The firm had strong resources and capabilities. These are given below-
Physical Resources: Rogers’ was a healthy company with significant assets. Rogers’ chocolate used to produce 24000 square foot manufacturing facility on the outskirt of Victoria .There were about 110 non-unionized retail and production employees. It had large retail outlets about 50% of the company’s sales come from Rogers’ 11 retail stores. Consequently, it had widespread distribution system which is based on geographic, demographic, cultural, socio-economic and all other demographic factors.
Financial Resources:
The company was in a good financial position with great cash flow and good margins. It had well designed financial strategies and it followed the Canada Revenue Agency’s guidelines.
Strong Brand Name:
Rogers’ had positive brand image. The brand was established around Rogers’ long history, with traditional packaging, including pink or brown gingham-wrapped Victoria creams, Chocolate Almond Brittle and Empress Squares.

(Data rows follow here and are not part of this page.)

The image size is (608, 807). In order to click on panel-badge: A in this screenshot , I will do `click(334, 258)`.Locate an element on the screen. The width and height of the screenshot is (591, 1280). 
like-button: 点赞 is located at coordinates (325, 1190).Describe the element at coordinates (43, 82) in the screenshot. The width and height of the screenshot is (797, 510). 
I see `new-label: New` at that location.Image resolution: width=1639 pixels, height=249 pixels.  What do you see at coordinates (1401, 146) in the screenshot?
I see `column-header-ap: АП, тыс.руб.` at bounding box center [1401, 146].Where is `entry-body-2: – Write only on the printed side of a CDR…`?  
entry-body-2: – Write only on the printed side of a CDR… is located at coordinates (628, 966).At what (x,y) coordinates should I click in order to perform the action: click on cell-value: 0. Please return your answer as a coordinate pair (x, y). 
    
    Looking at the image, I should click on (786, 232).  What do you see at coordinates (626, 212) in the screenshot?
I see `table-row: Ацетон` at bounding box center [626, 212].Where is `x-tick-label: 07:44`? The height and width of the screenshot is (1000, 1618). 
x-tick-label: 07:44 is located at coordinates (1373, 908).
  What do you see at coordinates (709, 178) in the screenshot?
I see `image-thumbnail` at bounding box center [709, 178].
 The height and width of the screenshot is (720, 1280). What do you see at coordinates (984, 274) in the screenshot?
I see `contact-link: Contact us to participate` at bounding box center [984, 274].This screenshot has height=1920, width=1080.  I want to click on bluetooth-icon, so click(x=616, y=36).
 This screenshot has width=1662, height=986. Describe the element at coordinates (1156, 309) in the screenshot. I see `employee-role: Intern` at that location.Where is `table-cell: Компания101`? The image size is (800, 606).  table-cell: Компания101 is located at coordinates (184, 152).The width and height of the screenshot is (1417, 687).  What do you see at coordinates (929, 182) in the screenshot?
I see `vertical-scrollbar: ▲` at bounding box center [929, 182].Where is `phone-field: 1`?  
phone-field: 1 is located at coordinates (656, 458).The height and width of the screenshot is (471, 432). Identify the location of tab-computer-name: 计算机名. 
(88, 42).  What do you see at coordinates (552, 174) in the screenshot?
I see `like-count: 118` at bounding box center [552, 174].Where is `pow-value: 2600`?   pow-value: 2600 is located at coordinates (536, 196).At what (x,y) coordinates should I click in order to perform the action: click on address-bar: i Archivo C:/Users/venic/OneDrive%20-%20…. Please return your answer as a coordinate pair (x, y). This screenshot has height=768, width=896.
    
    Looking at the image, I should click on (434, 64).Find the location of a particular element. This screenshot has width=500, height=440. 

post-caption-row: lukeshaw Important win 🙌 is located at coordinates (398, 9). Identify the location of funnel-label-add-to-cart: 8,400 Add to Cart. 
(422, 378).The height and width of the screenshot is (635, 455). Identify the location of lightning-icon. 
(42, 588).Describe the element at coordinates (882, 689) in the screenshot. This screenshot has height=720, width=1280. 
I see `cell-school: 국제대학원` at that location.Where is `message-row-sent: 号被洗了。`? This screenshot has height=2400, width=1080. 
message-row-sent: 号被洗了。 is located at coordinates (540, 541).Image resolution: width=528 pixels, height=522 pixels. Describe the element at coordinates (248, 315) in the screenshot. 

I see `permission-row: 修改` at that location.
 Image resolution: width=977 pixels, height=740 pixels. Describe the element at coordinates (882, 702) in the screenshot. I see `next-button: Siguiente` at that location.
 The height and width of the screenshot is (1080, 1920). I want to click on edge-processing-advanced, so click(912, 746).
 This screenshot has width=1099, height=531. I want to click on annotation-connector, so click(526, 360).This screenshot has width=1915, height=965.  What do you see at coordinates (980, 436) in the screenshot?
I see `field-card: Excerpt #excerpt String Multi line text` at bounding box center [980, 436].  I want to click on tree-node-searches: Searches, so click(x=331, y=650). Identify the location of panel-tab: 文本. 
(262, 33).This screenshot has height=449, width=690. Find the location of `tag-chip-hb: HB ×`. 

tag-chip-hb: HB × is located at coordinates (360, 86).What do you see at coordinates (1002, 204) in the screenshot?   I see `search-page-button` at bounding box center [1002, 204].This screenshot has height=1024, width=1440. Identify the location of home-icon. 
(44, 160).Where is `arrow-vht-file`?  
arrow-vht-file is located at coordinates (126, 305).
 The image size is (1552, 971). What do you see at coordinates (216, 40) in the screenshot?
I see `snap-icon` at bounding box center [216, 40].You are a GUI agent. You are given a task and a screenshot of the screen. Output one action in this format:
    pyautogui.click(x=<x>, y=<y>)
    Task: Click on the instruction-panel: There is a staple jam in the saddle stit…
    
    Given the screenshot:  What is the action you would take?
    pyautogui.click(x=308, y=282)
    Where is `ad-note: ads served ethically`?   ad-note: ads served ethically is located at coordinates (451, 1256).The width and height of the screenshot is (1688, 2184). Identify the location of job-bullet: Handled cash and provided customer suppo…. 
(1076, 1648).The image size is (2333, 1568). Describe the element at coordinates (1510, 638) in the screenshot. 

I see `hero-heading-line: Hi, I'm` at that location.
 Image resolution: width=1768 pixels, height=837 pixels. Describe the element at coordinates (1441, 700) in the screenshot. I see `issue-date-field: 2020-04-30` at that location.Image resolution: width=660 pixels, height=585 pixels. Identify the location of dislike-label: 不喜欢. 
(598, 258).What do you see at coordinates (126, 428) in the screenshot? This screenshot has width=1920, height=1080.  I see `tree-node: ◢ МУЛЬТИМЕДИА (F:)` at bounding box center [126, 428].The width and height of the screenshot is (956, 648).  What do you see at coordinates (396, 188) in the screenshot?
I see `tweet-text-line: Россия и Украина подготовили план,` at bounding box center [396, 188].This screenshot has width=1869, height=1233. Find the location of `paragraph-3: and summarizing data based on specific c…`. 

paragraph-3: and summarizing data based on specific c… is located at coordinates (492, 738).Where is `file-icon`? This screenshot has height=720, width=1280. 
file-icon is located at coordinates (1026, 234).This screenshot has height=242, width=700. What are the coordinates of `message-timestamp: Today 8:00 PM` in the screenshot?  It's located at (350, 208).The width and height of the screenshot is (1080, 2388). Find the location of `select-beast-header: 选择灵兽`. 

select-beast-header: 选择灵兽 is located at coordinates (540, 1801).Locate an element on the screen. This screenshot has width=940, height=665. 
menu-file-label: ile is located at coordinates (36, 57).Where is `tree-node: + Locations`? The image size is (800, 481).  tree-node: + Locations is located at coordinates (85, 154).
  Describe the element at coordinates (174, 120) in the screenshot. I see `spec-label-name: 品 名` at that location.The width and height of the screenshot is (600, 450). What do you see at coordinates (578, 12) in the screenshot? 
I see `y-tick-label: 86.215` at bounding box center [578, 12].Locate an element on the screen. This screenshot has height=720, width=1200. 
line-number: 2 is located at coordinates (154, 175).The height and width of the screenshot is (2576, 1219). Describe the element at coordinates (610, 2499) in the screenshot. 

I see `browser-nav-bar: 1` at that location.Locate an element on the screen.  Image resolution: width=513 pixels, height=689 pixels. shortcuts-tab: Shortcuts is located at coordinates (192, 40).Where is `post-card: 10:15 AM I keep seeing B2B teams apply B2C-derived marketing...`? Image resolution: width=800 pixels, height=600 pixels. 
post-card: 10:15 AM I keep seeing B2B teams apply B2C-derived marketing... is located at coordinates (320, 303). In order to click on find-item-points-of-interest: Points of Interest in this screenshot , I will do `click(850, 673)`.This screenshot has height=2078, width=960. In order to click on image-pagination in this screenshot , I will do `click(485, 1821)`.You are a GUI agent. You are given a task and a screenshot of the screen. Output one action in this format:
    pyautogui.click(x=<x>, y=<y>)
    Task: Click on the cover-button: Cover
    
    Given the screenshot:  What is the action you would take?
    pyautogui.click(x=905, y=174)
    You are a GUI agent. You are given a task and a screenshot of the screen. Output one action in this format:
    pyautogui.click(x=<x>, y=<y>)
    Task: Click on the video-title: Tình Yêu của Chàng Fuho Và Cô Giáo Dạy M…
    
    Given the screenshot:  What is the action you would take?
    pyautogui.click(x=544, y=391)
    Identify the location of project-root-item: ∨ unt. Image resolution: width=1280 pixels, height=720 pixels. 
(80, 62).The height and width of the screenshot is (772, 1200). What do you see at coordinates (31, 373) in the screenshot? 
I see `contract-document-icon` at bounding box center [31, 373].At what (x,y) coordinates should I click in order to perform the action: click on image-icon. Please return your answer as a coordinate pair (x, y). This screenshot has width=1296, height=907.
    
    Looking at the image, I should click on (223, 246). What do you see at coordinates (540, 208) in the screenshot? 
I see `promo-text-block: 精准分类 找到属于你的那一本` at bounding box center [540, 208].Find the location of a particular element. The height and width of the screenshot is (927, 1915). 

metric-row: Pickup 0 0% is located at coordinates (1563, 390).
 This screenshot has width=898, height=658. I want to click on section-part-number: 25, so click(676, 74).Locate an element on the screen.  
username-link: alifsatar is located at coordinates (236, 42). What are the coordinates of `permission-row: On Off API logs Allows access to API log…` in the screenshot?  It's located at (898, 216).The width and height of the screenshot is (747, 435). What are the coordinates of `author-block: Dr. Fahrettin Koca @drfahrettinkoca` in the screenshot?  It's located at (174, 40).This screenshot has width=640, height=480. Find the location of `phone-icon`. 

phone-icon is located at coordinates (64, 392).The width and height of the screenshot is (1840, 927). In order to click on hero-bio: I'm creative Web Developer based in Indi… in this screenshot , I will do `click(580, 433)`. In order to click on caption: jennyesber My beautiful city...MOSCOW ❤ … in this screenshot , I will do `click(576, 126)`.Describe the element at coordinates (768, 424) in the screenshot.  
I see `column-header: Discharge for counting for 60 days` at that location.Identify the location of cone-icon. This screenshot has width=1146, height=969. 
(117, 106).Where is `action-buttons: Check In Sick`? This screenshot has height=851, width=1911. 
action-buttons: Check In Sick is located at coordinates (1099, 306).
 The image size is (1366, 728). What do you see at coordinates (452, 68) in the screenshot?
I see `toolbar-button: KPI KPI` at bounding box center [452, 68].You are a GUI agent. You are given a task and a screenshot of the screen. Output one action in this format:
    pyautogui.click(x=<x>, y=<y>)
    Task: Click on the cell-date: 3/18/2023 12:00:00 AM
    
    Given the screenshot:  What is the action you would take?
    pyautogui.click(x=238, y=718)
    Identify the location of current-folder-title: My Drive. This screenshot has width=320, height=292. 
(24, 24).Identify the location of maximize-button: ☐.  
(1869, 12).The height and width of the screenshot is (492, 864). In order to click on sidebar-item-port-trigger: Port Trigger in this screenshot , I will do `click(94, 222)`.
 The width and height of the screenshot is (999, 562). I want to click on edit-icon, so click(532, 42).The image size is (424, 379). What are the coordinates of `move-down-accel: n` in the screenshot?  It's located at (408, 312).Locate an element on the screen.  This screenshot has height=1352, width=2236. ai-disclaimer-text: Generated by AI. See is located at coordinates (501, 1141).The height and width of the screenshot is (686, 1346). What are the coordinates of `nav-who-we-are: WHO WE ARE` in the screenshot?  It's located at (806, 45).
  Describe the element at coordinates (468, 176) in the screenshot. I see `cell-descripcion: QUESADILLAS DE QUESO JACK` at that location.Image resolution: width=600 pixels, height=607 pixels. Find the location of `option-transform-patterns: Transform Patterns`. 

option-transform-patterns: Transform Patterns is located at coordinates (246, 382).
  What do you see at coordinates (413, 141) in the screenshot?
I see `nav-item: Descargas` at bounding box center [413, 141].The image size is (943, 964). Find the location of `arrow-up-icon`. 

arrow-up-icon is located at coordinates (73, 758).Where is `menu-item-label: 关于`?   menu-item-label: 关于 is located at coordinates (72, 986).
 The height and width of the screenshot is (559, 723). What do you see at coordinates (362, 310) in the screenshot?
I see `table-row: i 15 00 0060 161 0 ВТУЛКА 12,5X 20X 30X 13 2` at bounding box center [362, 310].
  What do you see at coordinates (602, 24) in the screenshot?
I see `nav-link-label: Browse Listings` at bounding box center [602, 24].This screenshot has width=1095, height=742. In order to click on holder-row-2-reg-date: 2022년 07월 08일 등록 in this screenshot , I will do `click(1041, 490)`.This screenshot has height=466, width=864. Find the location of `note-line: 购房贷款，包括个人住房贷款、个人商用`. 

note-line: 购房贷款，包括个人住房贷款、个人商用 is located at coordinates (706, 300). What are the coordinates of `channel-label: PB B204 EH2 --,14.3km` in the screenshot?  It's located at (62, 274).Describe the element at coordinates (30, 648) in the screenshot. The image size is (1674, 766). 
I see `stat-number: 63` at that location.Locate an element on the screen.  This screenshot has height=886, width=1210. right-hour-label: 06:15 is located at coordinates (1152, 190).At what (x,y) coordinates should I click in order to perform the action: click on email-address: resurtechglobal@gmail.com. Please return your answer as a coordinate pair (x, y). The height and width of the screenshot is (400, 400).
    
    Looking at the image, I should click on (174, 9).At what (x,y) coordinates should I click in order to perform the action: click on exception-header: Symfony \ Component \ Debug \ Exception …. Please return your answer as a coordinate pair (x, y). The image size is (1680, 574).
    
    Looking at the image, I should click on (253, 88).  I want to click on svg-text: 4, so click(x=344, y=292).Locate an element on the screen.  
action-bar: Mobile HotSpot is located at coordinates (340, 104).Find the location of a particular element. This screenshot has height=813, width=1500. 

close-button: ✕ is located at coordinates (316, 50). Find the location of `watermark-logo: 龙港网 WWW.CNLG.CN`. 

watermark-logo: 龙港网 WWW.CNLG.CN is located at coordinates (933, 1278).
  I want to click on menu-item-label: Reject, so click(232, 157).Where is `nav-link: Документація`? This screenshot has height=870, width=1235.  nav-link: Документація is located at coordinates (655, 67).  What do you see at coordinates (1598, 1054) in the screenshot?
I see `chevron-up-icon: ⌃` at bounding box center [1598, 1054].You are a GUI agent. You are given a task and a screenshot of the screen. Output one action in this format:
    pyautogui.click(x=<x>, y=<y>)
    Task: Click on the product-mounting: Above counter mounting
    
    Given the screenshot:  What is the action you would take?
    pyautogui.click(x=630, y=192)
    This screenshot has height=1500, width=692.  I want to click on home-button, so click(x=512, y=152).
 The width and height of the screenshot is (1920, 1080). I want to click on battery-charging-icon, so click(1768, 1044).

An Attractive Customer Base: Rogers’ chocolates were of the highest quality; and the company had many loyal customers around the world. The people who knew the brand were willing to pay for the product.
Technology:
Rogers’ most production system consisted of batch processing, utilizing technology. It had the ability to improve its production processes by advancing the technology related aspects. Such as –Online phone and Mail orders Website etc. Orders that are received by phone, mail were generally processed within three to four days and they used to wrap them with attractive packaging style then shipped via FedEx.
Human Assets:
Rogers’ company had a talented workforce capability through national or global distribution capabilities .Their employees learned multiple job functions and they enjoyed a variety of work and tasks.